**WORK TO DO:**
From the line with "You are a computer-use agent." through the end of the records, swap "agent" for "assistant" and write those lines out again with nothing else changed.
***** PROVIDED RECORDS
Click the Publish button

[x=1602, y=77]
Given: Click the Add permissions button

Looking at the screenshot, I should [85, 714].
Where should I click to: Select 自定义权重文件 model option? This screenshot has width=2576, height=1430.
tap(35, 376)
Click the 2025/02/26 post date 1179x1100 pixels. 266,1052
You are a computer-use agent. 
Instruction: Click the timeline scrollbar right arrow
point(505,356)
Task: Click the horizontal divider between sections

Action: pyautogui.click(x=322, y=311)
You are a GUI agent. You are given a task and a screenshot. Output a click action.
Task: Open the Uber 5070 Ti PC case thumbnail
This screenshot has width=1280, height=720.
**********
**SOLVED PROBLEM:**
You are a computer-use assistant. 
Instruction: Click the timeline scrollbar right arrow
point(505,356)
Task: Click the horizontal divider between sections

Action: pyautogui.click(x=322, y=311)
You are a GUI assistant. You are given a task and a screenshot. Output a click action.
Task: Open the Uber 5070 Ti PC case thumbnail
This screenshot has width=1280, height=720.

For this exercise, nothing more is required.